(Collected data entries)

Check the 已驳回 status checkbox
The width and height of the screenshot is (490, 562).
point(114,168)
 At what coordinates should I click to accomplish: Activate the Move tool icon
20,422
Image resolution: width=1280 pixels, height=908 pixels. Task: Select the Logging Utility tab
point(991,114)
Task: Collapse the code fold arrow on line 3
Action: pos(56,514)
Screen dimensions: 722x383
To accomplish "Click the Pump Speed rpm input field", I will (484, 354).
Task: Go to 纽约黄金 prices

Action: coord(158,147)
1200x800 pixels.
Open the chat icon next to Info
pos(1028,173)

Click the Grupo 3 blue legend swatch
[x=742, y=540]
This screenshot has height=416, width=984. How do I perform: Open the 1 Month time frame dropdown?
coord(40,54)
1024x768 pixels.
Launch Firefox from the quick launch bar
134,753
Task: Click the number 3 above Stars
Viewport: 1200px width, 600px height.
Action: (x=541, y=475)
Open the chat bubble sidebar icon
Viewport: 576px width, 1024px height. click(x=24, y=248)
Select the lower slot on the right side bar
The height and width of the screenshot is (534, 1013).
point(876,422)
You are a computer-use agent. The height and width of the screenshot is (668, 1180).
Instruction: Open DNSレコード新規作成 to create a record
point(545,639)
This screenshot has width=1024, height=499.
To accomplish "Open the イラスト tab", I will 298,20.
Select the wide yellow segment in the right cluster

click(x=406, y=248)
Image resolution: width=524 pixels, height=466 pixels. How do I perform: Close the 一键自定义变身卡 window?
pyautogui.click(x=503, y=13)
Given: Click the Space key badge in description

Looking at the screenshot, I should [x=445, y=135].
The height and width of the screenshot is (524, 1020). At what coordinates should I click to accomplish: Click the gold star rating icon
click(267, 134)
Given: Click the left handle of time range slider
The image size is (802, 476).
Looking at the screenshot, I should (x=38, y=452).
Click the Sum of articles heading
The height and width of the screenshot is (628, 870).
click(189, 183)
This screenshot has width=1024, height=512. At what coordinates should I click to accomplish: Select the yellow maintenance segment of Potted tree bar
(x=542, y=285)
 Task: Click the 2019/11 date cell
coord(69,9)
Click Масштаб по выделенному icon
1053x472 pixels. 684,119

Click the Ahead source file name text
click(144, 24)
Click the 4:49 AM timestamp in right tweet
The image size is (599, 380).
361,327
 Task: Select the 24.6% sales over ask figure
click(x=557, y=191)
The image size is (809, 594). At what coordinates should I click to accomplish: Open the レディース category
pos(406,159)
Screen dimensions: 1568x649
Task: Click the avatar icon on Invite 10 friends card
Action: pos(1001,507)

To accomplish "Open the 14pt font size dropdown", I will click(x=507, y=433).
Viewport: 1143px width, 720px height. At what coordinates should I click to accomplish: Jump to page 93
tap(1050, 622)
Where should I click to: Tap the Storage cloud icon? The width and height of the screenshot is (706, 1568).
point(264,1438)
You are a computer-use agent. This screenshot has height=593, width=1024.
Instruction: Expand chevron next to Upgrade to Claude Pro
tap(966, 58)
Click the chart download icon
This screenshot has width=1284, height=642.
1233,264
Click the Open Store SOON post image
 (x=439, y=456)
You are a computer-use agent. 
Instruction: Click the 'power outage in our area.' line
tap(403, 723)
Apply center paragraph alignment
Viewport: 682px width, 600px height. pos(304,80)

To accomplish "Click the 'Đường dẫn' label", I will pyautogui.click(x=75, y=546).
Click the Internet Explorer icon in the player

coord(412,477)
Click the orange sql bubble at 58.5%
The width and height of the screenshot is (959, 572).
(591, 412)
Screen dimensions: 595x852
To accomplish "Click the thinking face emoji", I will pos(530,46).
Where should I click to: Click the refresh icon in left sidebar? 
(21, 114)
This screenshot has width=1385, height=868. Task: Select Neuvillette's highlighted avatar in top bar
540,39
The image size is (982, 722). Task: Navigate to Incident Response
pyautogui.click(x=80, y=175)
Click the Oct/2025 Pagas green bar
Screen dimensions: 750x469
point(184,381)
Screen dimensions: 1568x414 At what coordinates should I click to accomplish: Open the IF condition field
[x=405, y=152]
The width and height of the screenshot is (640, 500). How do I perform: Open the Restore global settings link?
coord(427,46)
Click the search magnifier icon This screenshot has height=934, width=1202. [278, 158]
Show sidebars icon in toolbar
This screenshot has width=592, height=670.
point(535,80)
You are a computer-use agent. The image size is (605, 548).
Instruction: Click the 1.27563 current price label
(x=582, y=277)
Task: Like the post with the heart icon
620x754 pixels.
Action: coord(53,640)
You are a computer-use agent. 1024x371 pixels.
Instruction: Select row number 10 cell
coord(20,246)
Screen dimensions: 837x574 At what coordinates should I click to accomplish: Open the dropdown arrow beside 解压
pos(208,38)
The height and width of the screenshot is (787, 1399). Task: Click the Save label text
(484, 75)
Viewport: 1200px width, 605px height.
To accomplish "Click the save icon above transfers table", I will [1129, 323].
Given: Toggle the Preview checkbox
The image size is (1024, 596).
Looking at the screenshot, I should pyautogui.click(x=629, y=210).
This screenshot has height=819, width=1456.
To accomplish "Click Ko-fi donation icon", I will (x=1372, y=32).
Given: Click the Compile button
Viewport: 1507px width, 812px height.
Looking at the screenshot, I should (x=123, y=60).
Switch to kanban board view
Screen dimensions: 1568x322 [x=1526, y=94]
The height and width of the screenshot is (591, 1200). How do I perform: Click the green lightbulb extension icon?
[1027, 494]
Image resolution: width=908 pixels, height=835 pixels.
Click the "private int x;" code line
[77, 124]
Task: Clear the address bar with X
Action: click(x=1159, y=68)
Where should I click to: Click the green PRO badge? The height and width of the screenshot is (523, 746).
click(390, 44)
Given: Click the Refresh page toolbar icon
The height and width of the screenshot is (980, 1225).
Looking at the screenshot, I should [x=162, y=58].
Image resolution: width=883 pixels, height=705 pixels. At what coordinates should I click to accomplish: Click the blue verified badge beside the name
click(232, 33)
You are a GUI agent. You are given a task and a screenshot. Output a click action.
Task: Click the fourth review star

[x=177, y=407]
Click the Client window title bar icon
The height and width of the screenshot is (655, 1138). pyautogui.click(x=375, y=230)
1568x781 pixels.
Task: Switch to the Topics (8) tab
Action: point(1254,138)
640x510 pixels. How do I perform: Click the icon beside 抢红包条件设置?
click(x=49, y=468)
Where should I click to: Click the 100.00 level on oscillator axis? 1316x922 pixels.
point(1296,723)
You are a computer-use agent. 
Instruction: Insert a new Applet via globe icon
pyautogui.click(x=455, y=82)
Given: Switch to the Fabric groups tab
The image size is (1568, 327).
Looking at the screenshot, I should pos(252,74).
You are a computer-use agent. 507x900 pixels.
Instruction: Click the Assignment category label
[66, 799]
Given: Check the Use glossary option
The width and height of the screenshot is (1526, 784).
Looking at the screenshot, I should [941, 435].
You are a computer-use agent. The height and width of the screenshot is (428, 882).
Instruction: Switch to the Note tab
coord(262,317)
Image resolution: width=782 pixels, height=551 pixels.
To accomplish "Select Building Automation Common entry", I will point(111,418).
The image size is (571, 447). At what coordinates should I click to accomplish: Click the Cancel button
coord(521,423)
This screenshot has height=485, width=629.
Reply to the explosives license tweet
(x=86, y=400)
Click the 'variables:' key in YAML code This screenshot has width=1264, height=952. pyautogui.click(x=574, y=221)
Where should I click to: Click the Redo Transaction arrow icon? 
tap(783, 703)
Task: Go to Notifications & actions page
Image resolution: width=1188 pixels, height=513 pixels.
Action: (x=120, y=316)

* Directions for this task *
Please make an exact copy of the lines above from the line with "Task: Like the post with the heart icon" through the line with "This screenshot has height=819, width=1456.", both ends included.

* Exercise solution *
Task: Like the post with the heart icon
620x754 pixels.
Action: coord(53,640)
You are a computer-use agent. 1024x371 pixels.
Instruction: Select row number 10 cell
coord(20,246)
Screen dimensions: 837x574 At what coordinates should I click to accomplish: Open the dropdown arrow beside 解压
pos(208,38)
The height and width of the screenshot is (787, 1399). Task: Click the Save label text
(484, 75)
Viewport: 1200px width, 605px height.
To accomplish "Click the save icon above transfers table", I will [1129, 323].
Given: Toggle the Preview checkbox
The image size is (1024, 596).
Looking at the screenshot, I should pyautogui.click(x=629, y=210).
This screenshot has height=819, width=1456.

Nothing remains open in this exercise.